Work task:
Extract the listing verbatim, starting at its first line and ending at the line that contains "legend-value: 27.96%, 27".
=-=-=-=-=
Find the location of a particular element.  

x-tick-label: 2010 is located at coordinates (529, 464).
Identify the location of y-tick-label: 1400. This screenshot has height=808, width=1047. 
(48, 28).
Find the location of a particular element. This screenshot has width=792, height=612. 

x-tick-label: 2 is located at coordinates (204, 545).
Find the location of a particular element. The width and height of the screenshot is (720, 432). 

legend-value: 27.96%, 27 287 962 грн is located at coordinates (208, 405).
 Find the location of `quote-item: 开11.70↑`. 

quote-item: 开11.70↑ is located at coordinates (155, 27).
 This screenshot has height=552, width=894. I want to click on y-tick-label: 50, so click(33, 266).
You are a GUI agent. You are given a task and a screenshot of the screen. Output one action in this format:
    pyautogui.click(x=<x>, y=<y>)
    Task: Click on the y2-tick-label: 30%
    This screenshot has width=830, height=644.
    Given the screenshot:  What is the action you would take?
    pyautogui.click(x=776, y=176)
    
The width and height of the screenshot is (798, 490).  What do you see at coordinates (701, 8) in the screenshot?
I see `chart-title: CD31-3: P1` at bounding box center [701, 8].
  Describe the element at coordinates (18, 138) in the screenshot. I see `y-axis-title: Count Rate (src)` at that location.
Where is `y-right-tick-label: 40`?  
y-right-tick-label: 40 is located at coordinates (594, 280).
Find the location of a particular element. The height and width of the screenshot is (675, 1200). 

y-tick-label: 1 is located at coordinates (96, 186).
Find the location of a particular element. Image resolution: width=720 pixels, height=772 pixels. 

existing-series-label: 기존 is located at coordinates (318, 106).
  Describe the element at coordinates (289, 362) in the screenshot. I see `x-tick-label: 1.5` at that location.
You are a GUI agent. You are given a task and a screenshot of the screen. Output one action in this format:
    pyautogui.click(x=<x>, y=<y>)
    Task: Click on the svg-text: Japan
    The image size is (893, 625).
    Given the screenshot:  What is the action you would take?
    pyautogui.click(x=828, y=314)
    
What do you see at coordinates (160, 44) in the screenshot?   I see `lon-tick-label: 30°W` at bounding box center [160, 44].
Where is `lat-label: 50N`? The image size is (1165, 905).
=-=-=-=-=
Response to the task:
Find the location of a particular element.  

x-tick-label: 2010 is located at coordinates (529, 464).
Identify the location of y-tick-label: 1400. This screenshot has height=808, width=1047. 
(48, 28).
Find the location of a particular element. This screenshot has width=792, height=612. 

x-tick-label: 2 is located at coordinates (204, 545).
Find the location of a particular element. The width and height of the screenshot is (720, 432). 

legend-value: 27.96%, 27 287 962 грн is located at coordinates (208, 405).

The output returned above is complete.